Em 20 de agosto de 2024, a Portaria 2.942, assinada pelo desembargador Sérgio Fernandes Martins, então presidente do Tribunal de Justiça, abriu essa possibilidade, que entraria em vigor no mês de janeiro de 2025. “A critério do presidente, por imperiosa necessidade de serviço, o magistrado poderá ser indenizado por 2 (dois) períodos de férias não gozadas por ano, sempre observada a disponibilidade financeira e orçamentária deste tribunal”, informava a portaria.
Enquanto o trabalhador comum tem direito a 30 dias de férias, os juízes contam com benefício em dobro: 60 dias. Publicada em abril de 2026, a Resolução Conjunta 14 estabelece que “os magistrados e os membros do Ministério Público terão direito à indenização de férias não gozadas, por necessidade do serviço, no limite de 30 (trinta) dias por exercício”.

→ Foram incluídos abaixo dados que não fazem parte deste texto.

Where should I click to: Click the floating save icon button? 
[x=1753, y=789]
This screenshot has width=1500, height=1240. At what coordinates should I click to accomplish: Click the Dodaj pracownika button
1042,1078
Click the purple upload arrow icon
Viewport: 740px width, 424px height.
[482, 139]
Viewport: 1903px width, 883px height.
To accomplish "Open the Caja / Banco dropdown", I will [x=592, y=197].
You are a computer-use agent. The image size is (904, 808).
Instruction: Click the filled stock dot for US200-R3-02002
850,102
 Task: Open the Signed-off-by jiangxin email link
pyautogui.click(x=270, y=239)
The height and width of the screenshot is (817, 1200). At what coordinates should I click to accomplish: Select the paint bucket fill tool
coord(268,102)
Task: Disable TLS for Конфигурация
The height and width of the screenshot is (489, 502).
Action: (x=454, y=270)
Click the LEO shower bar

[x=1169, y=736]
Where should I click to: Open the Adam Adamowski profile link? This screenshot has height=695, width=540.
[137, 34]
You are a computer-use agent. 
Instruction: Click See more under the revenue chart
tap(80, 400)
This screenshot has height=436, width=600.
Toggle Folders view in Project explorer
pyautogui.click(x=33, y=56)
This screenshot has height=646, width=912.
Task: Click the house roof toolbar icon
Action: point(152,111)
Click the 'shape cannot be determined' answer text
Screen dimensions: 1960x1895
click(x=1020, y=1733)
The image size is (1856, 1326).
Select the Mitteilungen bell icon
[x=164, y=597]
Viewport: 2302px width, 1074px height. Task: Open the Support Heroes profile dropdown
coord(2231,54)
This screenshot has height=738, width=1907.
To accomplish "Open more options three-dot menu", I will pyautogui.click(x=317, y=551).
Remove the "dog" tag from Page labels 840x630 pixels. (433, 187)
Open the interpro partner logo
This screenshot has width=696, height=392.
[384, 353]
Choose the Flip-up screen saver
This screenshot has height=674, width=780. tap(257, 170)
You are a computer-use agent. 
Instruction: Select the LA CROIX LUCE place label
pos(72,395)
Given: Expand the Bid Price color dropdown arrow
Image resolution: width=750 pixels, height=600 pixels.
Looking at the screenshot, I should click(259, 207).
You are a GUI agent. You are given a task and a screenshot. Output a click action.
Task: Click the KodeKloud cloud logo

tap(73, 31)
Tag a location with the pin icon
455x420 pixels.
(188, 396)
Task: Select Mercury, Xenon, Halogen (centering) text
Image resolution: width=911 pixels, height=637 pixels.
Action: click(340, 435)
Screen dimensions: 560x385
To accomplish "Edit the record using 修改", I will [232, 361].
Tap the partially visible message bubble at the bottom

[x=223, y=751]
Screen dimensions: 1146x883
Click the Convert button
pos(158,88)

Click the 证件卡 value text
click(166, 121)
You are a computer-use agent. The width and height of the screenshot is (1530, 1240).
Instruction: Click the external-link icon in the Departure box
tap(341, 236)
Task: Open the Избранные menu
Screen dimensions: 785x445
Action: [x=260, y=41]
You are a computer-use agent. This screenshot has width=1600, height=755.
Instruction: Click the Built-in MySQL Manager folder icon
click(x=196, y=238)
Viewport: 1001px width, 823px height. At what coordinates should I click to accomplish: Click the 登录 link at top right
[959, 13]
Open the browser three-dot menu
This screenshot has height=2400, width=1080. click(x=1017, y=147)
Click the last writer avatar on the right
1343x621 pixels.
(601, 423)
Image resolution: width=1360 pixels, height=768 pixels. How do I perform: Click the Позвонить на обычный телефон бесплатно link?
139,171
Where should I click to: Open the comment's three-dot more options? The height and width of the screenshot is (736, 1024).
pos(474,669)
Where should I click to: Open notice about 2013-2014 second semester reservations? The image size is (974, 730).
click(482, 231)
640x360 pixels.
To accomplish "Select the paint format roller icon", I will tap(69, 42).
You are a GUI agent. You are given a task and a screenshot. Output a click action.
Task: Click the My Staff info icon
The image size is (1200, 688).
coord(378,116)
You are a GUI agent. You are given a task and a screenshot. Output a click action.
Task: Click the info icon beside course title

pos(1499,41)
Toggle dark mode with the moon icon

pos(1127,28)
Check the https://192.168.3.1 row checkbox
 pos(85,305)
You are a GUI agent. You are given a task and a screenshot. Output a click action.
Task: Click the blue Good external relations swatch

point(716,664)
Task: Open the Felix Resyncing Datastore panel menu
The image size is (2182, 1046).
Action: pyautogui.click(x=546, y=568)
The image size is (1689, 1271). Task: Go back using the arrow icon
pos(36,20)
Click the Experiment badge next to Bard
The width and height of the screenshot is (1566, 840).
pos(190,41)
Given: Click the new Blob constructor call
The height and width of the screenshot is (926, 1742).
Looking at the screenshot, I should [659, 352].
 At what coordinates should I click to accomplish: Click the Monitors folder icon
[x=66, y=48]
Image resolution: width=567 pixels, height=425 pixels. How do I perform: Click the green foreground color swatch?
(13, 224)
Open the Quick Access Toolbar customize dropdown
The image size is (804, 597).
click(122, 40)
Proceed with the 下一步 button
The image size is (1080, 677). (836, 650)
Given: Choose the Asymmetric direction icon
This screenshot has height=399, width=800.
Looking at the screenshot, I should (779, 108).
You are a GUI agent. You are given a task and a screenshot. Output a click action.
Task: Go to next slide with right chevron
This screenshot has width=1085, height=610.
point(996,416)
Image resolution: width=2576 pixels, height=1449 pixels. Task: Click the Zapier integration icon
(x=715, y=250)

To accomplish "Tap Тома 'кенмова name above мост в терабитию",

O documento é assinado pelo presidente do CNJ (Conselho Nacional de Justiça), ministro Edson Fachin, e pelo presidente do CNMP (Conselho Nacional do Ministério Público), Paulo Gustavo Gonet Branco. Para conter os pagamentos dos penduricalhos, os ministros do STF (Supremo Tribunal Federal) decidiram que as indenizações adicionais, gratificações e auxílios deverão ser limitados a 35% do valor do salário dos integrantes da Corte, que tem o teto como referência e é equivalente a R$ 46,3 mil.
Em outra frente, o ministro do STF Flávio Dino barrou novos penduricalhos e ameaçou punir pagamentos extras. O CNJ também exigiu mudanças em penduricalhos que elevam salários e burlam o teto no TJMS.